How To Build and Deploy a Machine Learning Model with FastAPI

Deploy your first model in just 10 minutes — guaranteed

Building a machine learning model is just one part of the picture. To be of any use in the real world, it must be accessible to users and developers. The easiest and most widely used method for deploying machine learning models is to wrap them inside a REST API. That’s just what we’ll do today, with a trending library —FastAPI.

So, what is FastAPI? According to the official documentation, it’s a modern and fast web framework for building APIs with Python 3.6+. Performance-wise, it’s up there with NodeJS and Go, and that tells you something.

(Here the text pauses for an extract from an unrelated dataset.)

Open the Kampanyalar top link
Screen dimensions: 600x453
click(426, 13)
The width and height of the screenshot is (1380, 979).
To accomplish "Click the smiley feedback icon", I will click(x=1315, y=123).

It is also easy enough to learn and comes with automatic interactive documentation, but more on that later.

This article aims to cover just enough of the library to get you started, model deployment wise. It isn’t a definite guide, as that would require multiple articles on more advanced topics like asynchronous programming. After reading, you’ll know how to deploy a machine learning model and use it to make predictions either from Python, command line, or other programming languages.

The article is structured as follows:

FastAPI installation and building the first API
Interactive documentation exploration
Training a machine learning model
Building a complete REST API
Testing
Conclusion

FastAPI installation and building the first API

To start, you’ll have to install the library along with an ASGI server — both Uvicorn and Hypercorn are fine. Executing this line from the Terminal does the trick:

pip install fastapi uvicorn

You can now create a folder for the API and open it in your favorite code editor. To proceed, create a Python script called app.py. Feel free to name yours differently, but I’ll be referring to this file as app.pythroughout the article.

Here’s a list of things you have to do in order to make a simple API with two endpoints:

Import the libraries — both FastAPI and Uvicorn
Create an instance of the FastAPI class
Declare the first route — returns a simple JSON object on the index page (http://127.0.0.1:8000 — this is configured in step 5)
Declare the second route — returns a simple JSON object containing a personalized message. The name parameter comes directly from the URL (e.g., http://127.0.0.1:8000/John
Run the API with Uvicorn

The following code snippet demonstrates how to implement these five steps:

# 1. Library imports
import uvicorn
from fastapi import FastAPI

# 2. Create the app object
app = FastAPI()

# 3. Index route, opens automatically on http://127.0.0.1:8000
@app.get('/')
def index():
    return {'message': 'Hello, stranger'}

# 4. Route with a single parameter, returns the parameter within a message
#    Located at: http://127.0.0.1:8000/AnyNameHere
@app.get('/{name}')
def get_name(name: str):
    return {'message': f'Hello, {name}'}

# 5. Run the API with uvicorn
#    Will run on http://127.0.0.1:8000
if __name__ == '__main__':
    uvicorn.run(app, host='127.0.0.1', port=8000)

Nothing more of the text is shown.